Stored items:
◆ ◆ ◆ ◆ ◆
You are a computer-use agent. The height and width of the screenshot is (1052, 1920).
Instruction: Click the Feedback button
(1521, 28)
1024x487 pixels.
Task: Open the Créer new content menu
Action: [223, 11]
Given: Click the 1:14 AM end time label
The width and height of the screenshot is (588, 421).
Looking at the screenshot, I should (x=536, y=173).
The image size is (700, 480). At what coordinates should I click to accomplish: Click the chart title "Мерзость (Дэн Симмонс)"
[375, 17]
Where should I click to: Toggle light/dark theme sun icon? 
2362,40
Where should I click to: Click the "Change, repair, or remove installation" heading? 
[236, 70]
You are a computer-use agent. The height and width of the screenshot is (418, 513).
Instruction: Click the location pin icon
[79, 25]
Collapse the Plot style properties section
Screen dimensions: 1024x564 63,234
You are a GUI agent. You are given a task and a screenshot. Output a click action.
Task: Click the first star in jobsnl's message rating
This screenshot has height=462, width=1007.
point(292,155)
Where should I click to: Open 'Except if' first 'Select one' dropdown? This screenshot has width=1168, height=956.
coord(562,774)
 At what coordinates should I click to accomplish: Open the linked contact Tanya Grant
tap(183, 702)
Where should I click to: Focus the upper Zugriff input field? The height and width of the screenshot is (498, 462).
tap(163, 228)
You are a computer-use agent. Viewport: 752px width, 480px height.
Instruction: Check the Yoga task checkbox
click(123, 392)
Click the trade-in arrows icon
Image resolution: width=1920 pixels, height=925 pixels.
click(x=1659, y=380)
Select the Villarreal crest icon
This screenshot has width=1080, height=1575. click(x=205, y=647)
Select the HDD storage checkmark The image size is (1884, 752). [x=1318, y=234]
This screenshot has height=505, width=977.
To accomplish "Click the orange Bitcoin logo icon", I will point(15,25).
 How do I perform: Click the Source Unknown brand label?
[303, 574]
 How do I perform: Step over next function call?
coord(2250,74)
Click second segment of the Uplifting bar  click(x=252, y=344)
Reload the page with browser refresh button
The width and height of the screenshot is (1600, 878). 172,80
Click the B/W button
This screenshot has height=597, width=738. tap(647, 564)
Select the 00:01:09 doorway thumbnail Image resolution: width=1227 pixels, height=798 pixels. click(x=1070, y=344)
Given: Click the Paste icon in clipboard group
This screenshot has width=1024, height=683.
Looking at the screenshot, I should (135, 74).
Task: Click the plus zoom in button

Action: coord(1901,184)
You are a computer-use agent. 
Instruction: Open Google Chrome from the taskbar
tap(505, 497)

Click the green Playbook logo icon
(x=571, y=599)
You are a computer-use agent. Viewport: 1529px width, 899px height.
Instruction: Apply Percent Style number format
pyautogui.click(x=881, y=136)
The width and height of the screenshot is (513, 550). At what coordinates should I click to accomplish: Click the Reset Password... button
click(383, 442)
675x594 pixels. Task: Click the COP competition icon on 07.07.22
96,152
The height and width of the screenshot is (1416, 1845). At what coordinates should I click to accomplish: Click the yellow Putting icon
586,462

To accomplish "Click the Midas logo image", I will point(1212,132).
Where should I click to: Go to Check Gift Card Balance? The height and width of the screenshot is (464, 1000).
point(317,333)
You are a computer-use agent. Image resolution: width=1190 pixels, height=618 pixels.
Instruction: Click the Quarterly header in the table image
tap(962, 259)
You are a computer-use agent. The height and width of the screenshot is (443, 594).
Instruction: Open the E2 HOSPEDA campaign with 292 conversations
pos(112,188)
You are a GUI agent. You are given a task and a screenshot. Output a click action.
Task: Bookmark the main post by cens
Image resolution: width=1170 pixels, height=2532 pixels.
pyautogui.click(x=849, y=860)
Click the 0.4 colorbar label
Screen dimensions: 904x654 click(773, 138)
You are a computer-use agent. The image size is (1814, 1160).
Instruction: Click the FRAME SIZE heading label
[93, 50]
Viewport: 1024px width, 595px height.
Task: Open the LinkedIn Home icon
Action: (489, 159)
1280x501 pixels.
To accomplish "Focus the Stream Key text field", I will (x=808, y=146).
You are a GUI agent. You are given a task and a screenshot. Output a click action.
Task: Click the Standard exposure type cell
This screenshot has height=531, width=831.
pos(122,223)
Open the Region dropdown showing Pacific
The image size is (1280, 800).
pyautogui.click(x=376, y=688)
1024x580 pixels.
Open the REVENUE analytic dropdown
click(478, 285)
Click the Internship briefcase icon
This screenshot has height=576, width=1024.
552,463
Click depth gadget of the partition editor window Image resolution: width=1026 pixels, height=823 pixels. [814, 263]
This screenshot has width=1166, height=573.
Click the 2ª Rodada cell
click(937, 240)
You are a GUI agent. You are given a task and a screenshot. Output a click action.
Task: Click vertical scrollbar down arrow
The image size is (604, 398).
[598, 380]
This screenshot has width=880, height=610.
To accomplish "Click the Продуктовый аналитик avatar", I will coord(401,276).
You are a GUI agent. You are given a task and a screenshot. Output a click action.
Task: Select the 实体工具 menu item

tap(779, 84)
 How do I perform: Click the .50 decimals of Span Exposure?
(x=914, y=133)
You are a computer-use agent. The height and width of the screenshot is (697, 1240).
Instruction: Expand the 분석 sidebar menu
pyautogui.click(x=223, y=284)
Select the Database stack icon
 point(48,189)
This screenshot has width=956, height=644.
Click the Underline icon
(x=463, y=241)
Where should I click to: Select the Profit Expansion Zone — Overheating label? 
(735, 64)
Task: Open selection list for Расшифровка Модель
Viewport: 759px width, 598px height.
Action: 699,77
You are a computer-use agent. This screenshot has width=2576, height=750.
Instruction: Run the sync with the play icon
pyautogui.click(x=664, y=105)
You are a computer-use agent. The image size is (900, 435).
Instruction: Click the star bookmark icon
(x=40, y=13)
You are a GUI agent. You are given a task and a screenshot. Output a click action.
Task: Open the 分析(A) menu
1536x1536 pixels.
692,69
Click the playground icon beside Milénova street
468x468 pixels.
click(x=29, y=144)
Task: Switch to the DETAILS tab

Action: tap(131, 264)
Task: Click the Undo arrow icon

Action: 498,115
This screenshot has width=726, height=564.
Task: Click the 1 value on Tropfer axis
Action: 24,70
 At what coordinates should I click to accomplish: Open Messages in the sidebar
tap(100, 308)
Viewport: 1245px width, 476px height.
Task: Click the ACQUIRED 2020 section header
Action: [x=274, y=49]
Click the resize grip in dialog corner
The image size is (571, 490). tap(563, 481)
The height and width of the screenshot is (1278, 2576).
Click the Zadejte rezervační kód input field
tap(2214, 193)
◆ ◆ ◆ ◆ ◆
** Task prompt **
Work out how many lines in the records above contain the word "computer", and give only that number.

** Solution for this exercise **
11